Your tasks –
a) In the forum thread about integrating 1/cos(x), what values for A and B does the person asking get from the partial fractions?
b) Copy out the part of the rows that starts with the line containing "This screenshot has width=988, height=482." and runs through the end of the rows, with both ends included and every line unchanged.

Extract to read –
%%
How to integrate $\int \frac{1}{\cos(x)}\,\mathrm dx$ could you help me on this integral ?
$$\int \frac{1}{\cos(x)}\,\mathrm dx$$
Here's what I've started :
$$\int \frac{1}{\cos(x)}\,\mathrm dx = \int \frac{\cos(x)}{\cos(x)^2}\,\mathrm dx = \int \frac{\cos(x)}{1-\sin(x)^2}\,\mathrm dx$$
Now, I did : $u = \sin(x)$, so $\mathrm du = 1$.
Now I have :
$$\int \frac{\text{???}}{1-u^2}\,\mathrm du$$
But at this point, I think I did the most of the job but I'm stuck. Could you help me to solve this integral please (to the integration by substitution at the end) ?
Thanks
EDIT :
Now I follow the steps and I got :
$$\int \frac{1}{1-u^2}\,\mathrm du$$
Doing the partial fraction I got $A = 1/2$ and $B = 1/2$.
So basically I have :
\begin{align}
& \int \frac{1}{1-u^2}\,\mathrm du = \int \frac{1/2}{1+u}\,\mathrm du + \int \frac{1/2}{1-u}\,\mathrm du \\[8pt]
= {} & \frac 1 2 \left(\int \frac{1}{1+u} \, du - \int \frac{1}{1-u} \, du\right) \\[8pt]
= {} & \frac 1 2 \ln\left(\frac{1+u}{1-u}\right) = \ln\left(\left(\frac{1+\sin(x)}{1-\sin(x)}\right)^{1/2}\right) \\[8pt]
= {} & \ln \left(\frac{\sqrt{1+\sin(x)}}{\sqrt{1-\sin(x)}}\right) = \ln\left(\frac{\sqrt{1+\sin(x)}}{\sqrt{\cos(x)^2}}\right) \\[8pt]
= {} & \ln\left(\frac{\sqrt{1+\sin(x)}}{\cos(x)}\right)
\end{align}
Here's what my teacher got :

What's wrong with what I did ? Did I miss something ?
 A: \begin{align}
& \int\frac{1}{1-u^2}\,du=\frac12\int\left(\frac{1}{1+u}+\frac{1}{1-u}\right) \,du \\[8pt]
=  {} & \frac12(\ln(1+u)-\ln(1-u))+\color{red }{\ln c} = \ln\left(\color{red }{c}\sqrt{\frac{1+u}{1-u}} \, \right)
\end{align}
A: You can also remember that :$1/\cos(x)=\sec(x)$
A: Alternatively, observe that:
$$
\int \dfrac{1}{\cos x} dx = \int \sec x~dx = \int \sec x \left(\dfrac{\sec x + \tan x}{\sec x + \tan x}\right) dx = \int\dfrac{\sec^2 x + \sec x \tan x}{\sec x + \tan x} dx
$$
Now let $u=\sec x + \tan x$ so that $du = (\sec x \tan x + \sec^2x)~dx$. Then we obtain:
$$
\int\dfrac{(\sec x \tan x + \sec^2 x)~dx}{\sec x + \tan x} = \int \dfrac{du}{u}=\ln|u|+C= \boxed{\ln|\sec x + \tan x|+C}
$$
A: I know this is an old post but I spotted the mistake in your solution after the edit.
%%
Given records –
%%
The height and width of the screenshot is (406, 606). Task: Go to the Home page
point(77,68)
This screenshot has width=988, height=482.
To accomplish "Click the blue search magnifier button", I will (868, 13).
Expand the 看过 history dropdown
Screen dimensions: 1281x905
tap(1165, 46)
%%
Responses for each task –
a) A = 1/2 and B = 1/2.

b)
This screenshot has width=988, height=482.
To accomplish "Click the blue search magnifier button", I will (868, 13).
Expand the 看过 history dropdown
Screen dimensions: 1281x905
tap(1165, 46)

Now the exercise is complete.